There is, apparently, a big demand for commercially available encrypted smartphones perhaps impervious to the data demands of spy agencies and cyber criminals worldwide.
Indeed, Toby Weir-Jones says sales of his new ultra-encrypted smartphone, called the Blackphone, are flying off the shelves since it began officially shipping in June.
Weir-Jones, a former British Telecom executive, declined to release numbers. But he had envisioned a commercially available smartphone impervious to communication intercepts long before Edward Snowden’s leaks made encryption a household name. Weir-Jones said his company, SGP Technologies, is working hard to keep up with demand.
“It’s going quite well. There is a rekindling of the enterprise market. We have been shipping out of inventory,” Weir-Jones told VentureBeat.
At the heart of Blackphone is its new Android-centric operating system, called PrivatOS. The Blackphone comes with built-in industrial grade encryption that protects IMs, voice, video, and chat. The Blackphone is a joint collaboration between Silent Circle and Geeksphone; it took six months for SGP engineers to design and build.
The Blackphone is partly the brainchild of security guru Phil Zimmermann, perhaps best known as the inventor of the encryption tool PGP, which garnered raves with Usenet users when it was released in 1991. Blackphone is sexy and slim, with a 4.7-inch display, quad-core 2 GHz system-on-a-chip processor, and 1 GB of LPDDR RAM.

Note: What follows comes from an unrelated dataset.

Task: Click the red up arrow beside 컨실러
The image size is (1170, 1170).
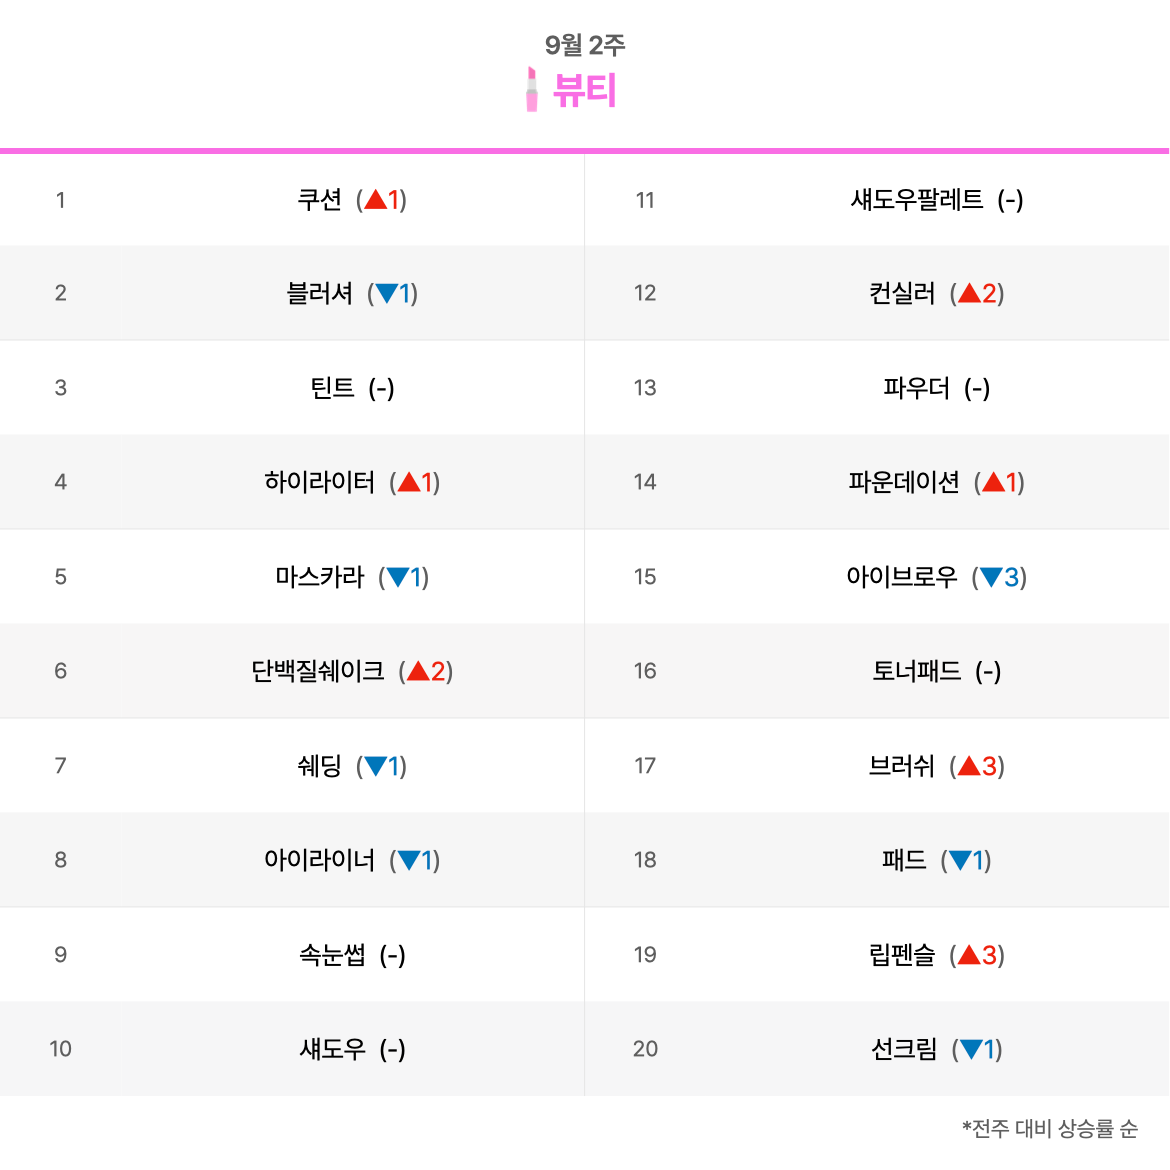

In addition, Blackphone comes with a gravity sensor, light sensor, proximity sensor, magnetic sensor, and GPS. Additional features include secure file and transfer storage and secure and private browsing. Blackphone’s Security Center also lets users customize data flows.

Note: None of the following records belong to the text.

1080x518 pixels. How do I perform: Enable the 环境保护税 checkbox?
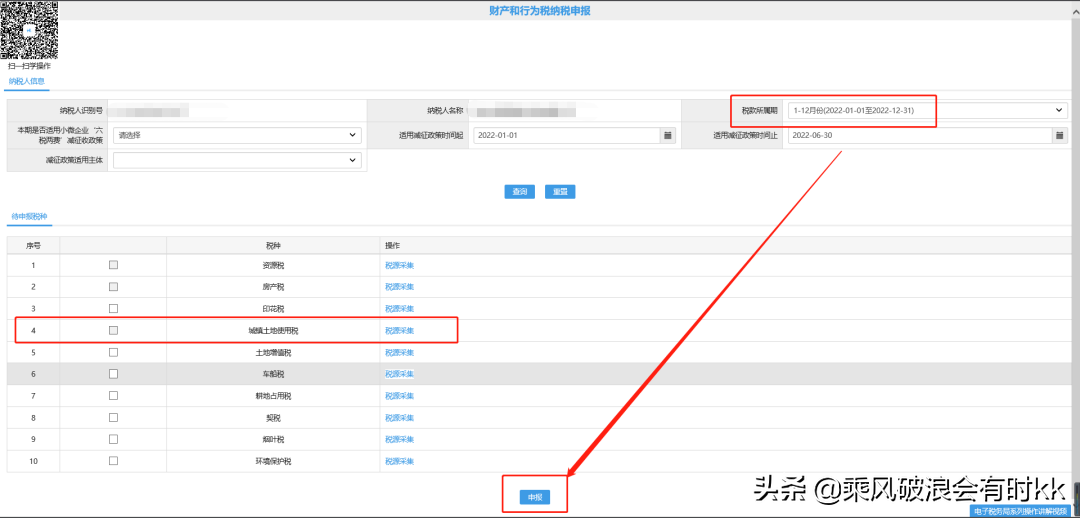(113, 461)
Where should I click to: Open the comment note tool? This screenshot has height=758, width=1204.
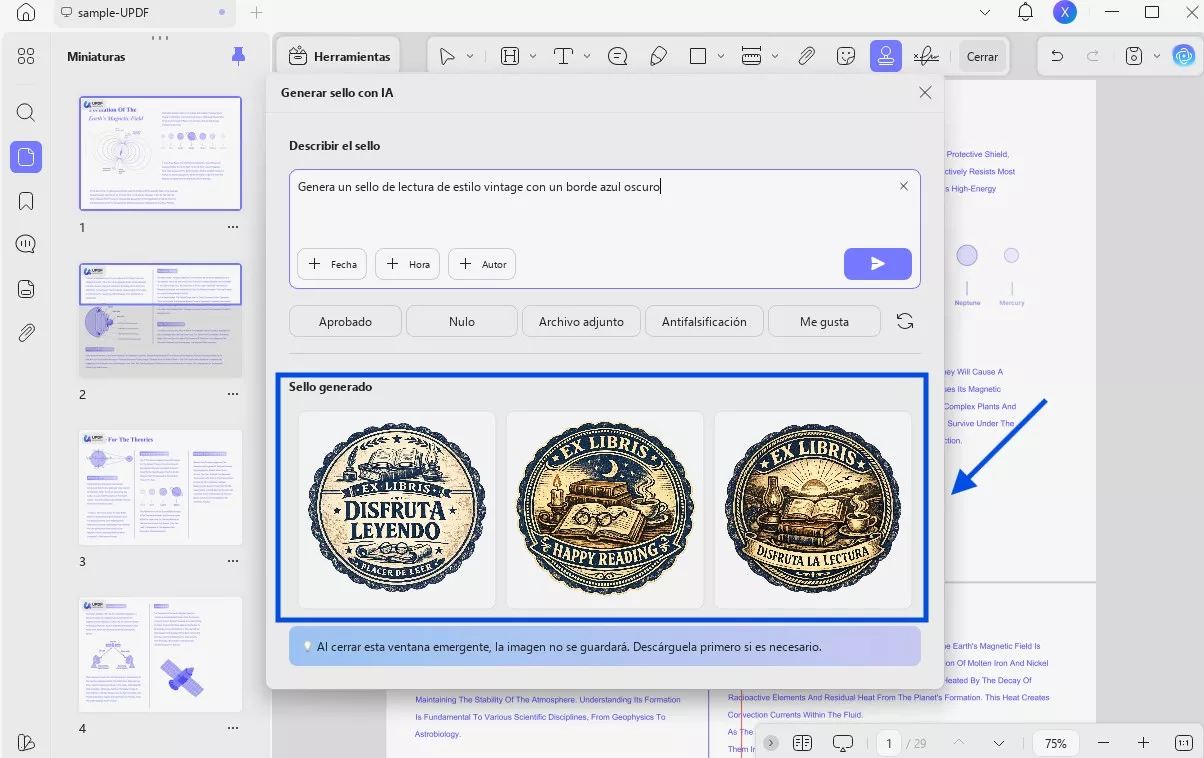point(617,56)
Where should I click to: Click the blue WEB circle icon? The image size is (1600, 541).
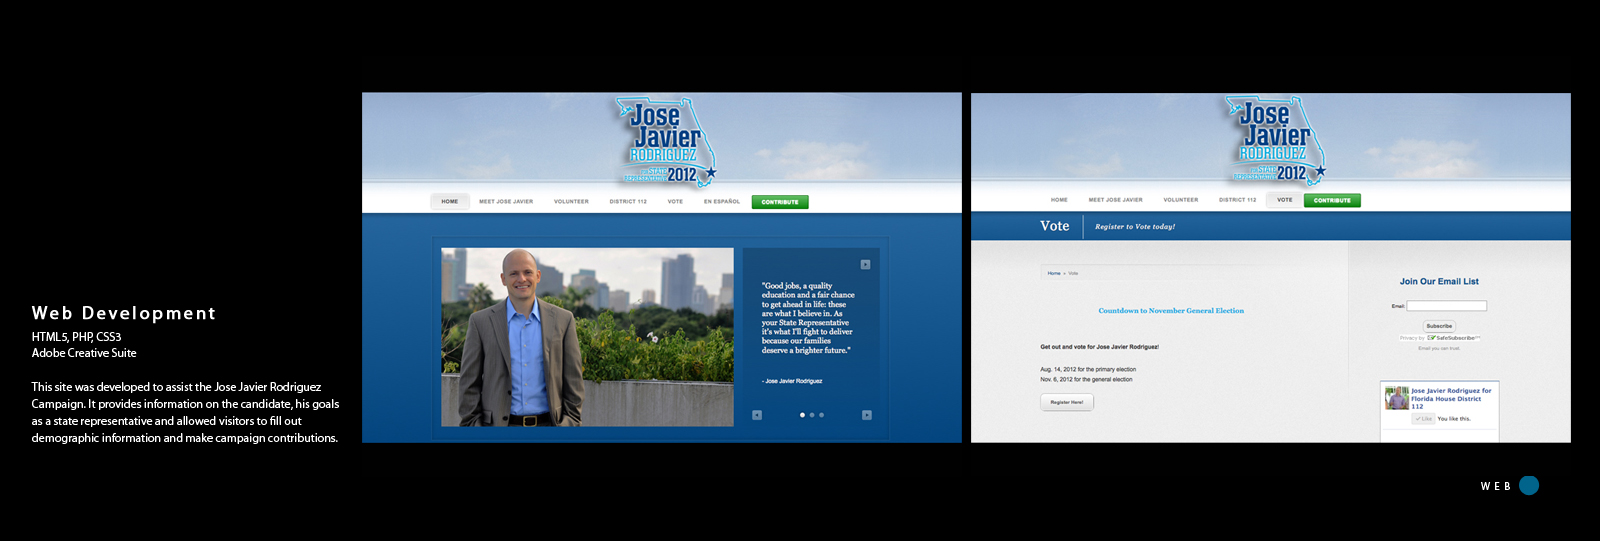[x=1529, y=486]
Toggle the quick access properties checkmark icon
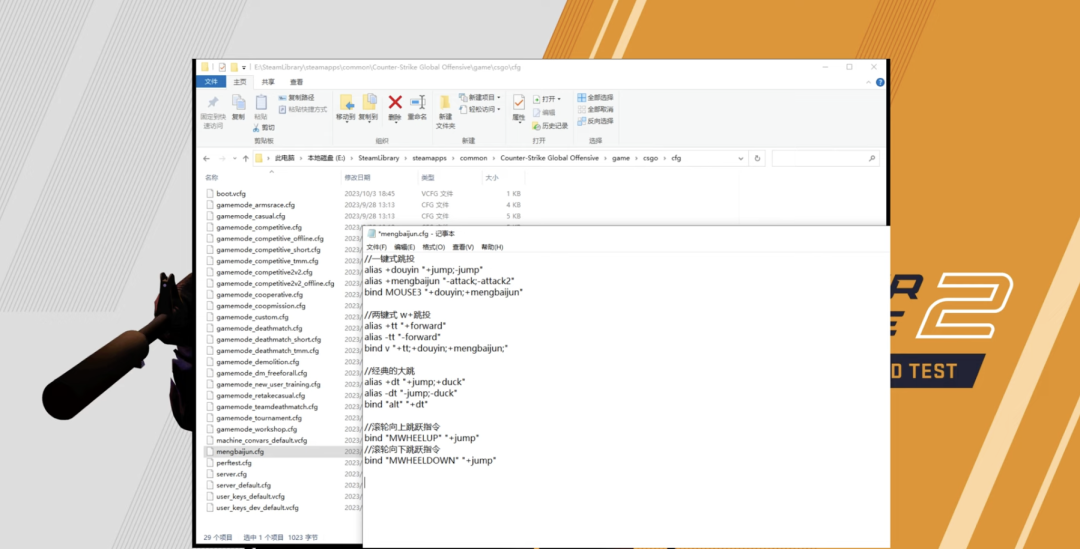 (x=222, y=68)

According to the Blackphone website:
“Blackphone combines a custom operating system with leading applications optimized for security. The result: an unparalleled product ideal for people who recognize a need for privacy and want a simple, secure place to start.”
So who’s buying it?
“People looking for a turn-key solution using it as a blackbox all in one package,” Weir-Jones said.
So far, private citizens looking for a little privacy, individual government employees, and BYOD afficionados are behind the sales surge, Weir-Jones said. Retailing for $629, the Blackphone comes unlocked, which means it will work with your provider no matter where you reside.
“There are government customers, but no contracts, individuals in different (government) departments buying it for their own internal use,” he said. “Frankly, these customers were already using Silent Circle apps,” before Blackphone was officially released.
SGP Technologies is in discussions with a number of cell carriers across the globe, Weir-Jones said, declining to name them. Any deal with a major carrier would be a tipping point for Blackphone’s access to the vast smartphone market. Blackphone was officially approved by Good Technologies, a Mobile Device Management provider, last week.
Weir-Jones, who based his SGP Technologies in Geneva with an international roster of engineers, has a background in enterprise security from his stint at British Telecom, where he specialized in crypto services.
The reported success of Blackphone has its genesis partly with Edward Snowden’s NSA document dumps to the Guardian, Washington Post, and Germany’s Der Spiegel media properties last year, in which it was disclosed how the agency had collected vast troves of data on smartphone users by back-ending data centers of the carriers themselves.
“There has been a remarkable convergence of of market opportunity and timing. Snowden crystalized the awareness of bulk surveillance. You don’t have to accept the status quo,” he said.
“He’s been a boon to the industry.”
Thus far, Blackphone has won rave reviews from the likes of MIT Technology Review and Endgadget. But we’re still waiting for our test unit.